Figure 4 IMT504 treatment induced a marked recovery of the diabetic condition in streptozotocin-treated rats. Arrows indicate IMT504 treatment, which consisted of daily subcutaneous injections containing 4 mg of IMT504 over 10 successive days. Experimental details are described in Bianchi et al[357]. STZ: Streptozotocin.

Figure 5 IMT504 protects neutropenic animals from fatal Pseudomonas aeruginosa bacteremia and sepsis. Kaplan-Meier survival plot representing IMT504 monotherapy vs antibiotic (cefepime) monotherapy vs control. IMT504 daily doses were started at day 5 after bacterial infection. Arrows indicate IMT504 treatment, which consisted of subcutaneous injections containing 50 g of IMT504 over 5 successive days. Experimental details described in Chahin et al[363].

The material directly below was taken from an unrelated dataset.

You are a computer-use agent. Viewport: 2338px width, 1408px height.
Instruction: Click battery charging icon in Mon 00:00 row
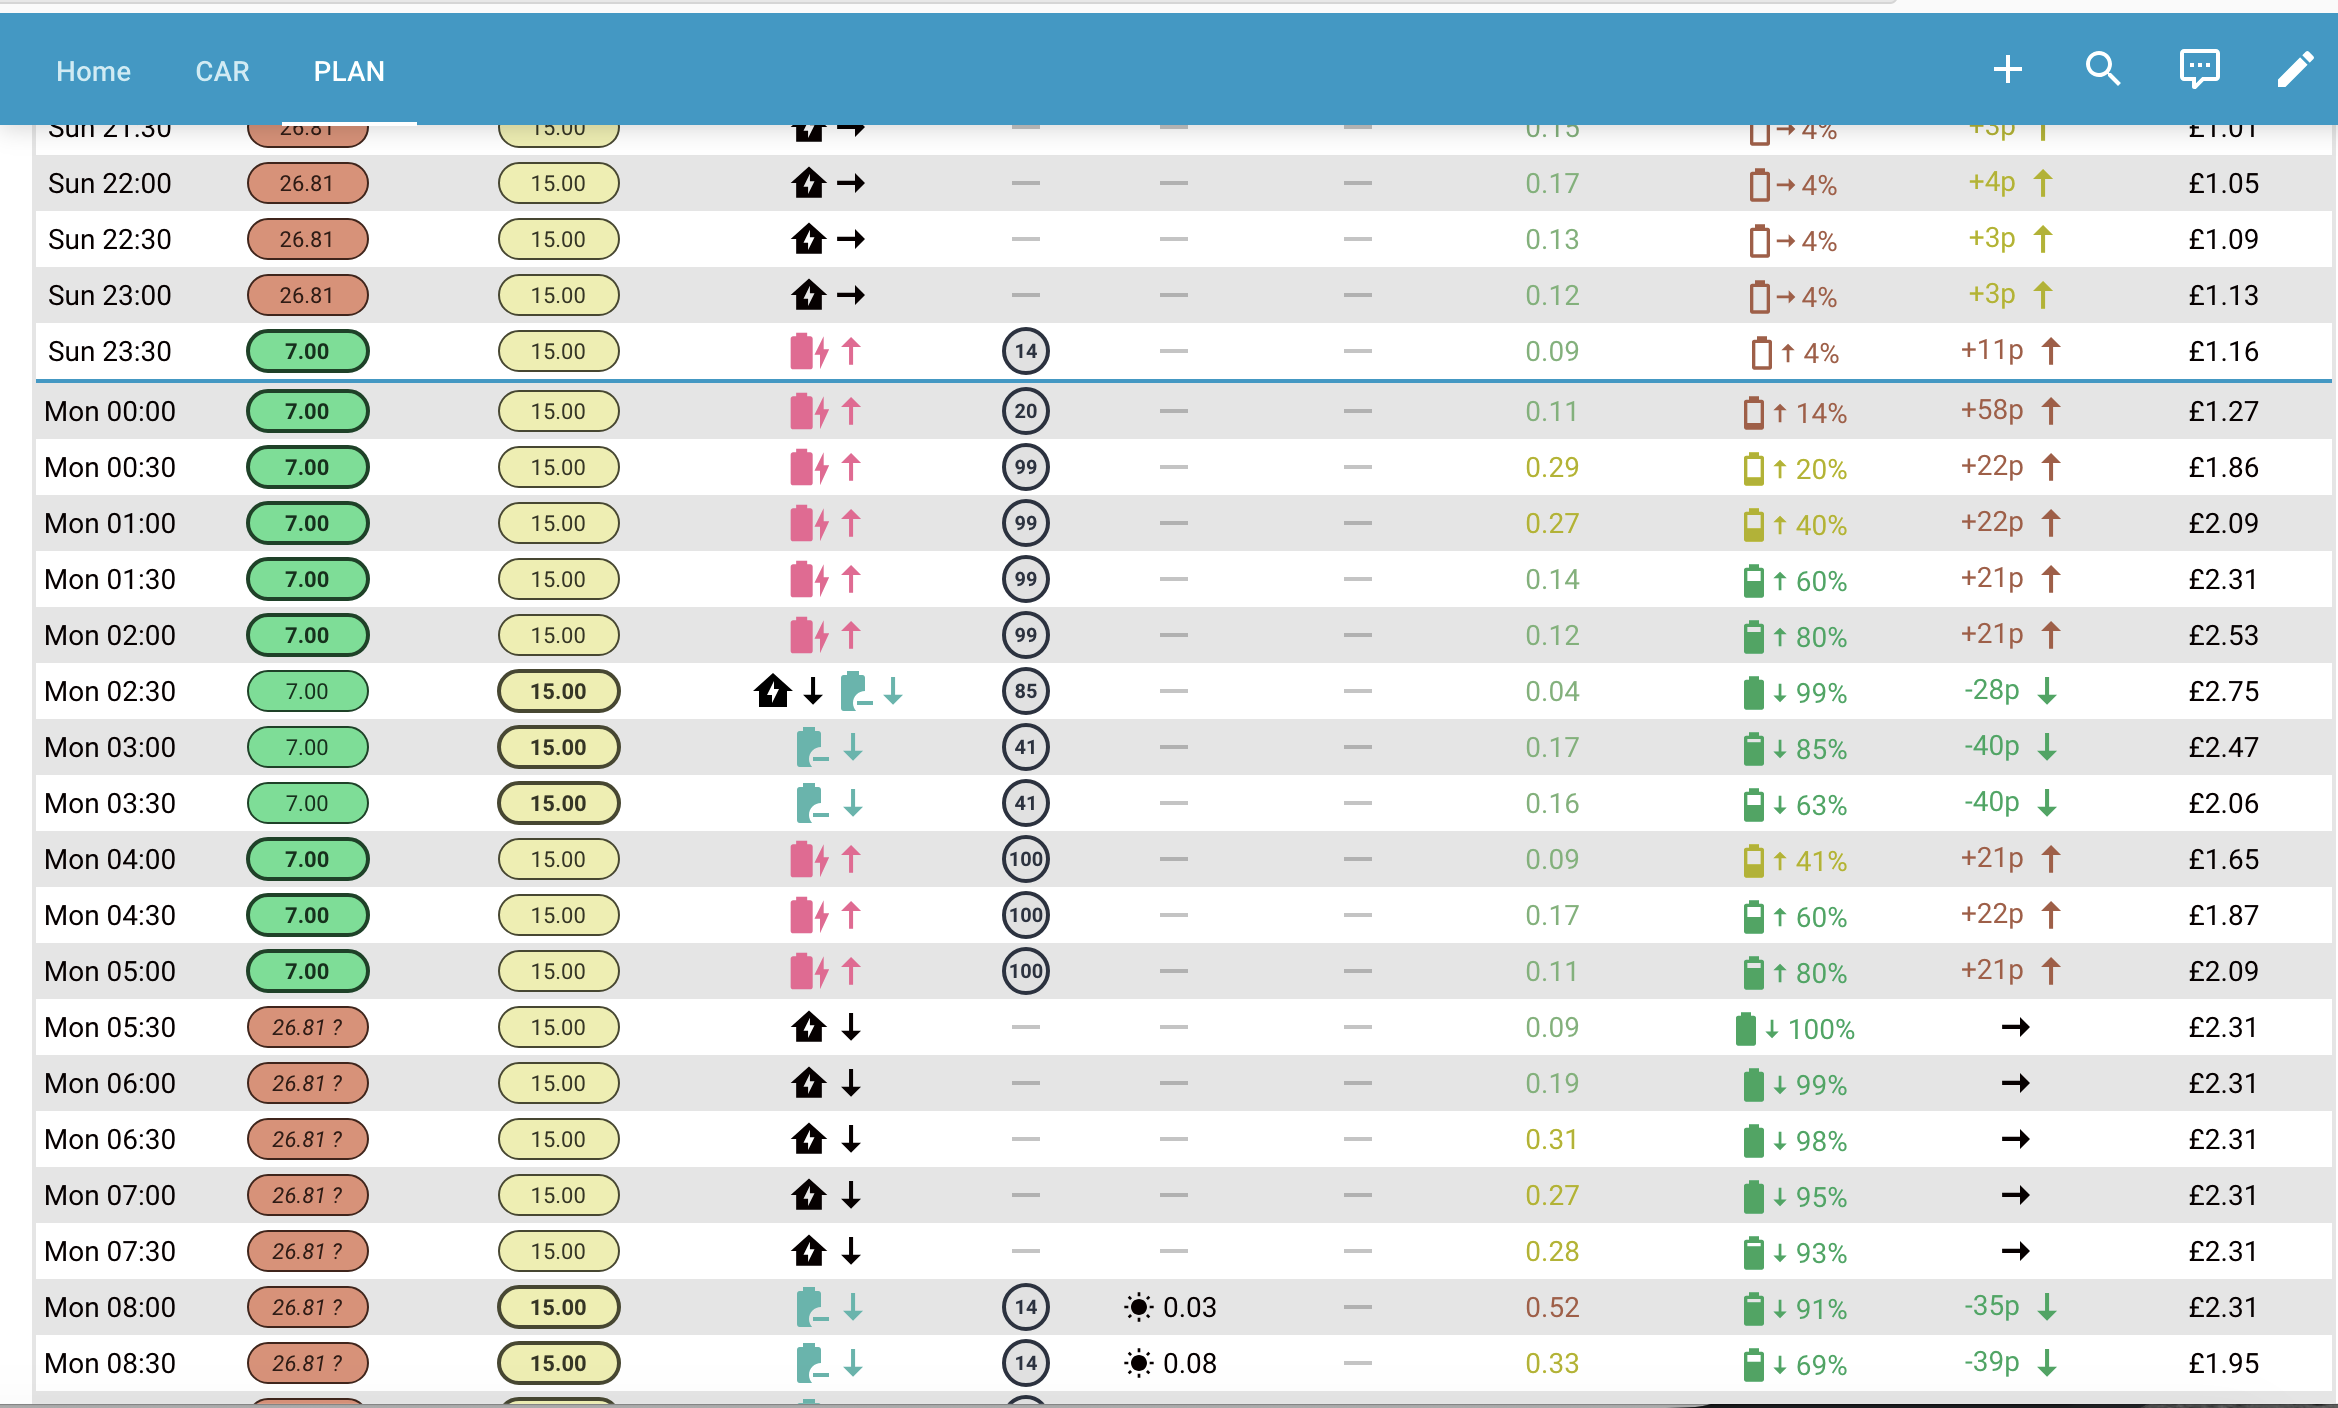tap(809, 411)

Figure 6 IMT504 effects on the immune system. Primary targets of IMT504 are B lymphocytes (B), PDCs, NK and NKT cells. IMT504 acting on B and PDCs induces a phenotype of antigen presenting cells, which in the presence of an appropriate antigenic stimulus initiates a strong adaptive immune response[371-373]. On the other hand, IMT504 acting on NK and NKT cells, in collaboration with IL-2, induces the strong secretion of IFN-γ and TNF-α that can induce MSC immunosuppressive properties and of GM-CSF that can activate MDSCs. This immunosuppressive pathway is inhibited by the presence of IFN-α. Reciprocally, IMT504 inhibits IFN-α secretion by PDCs. Therefore, activation of this immunosuppressive pathway depends on the balance between IMT504 activity and activity of IFN-α inducers that are present[331]. PDCs: Plasmacytoid dendritic cells; NK: Natural killer; NKT: Natural killer T; IL-2: Interleukin-2; IFN-γ: Interferon-gamma; TNF-α: Tumor necrosis factor-alpha; GM-CSF: Granulocyte macrophage colony-stimulating factor; MDSCs: Myeloid-derived suppressor cells.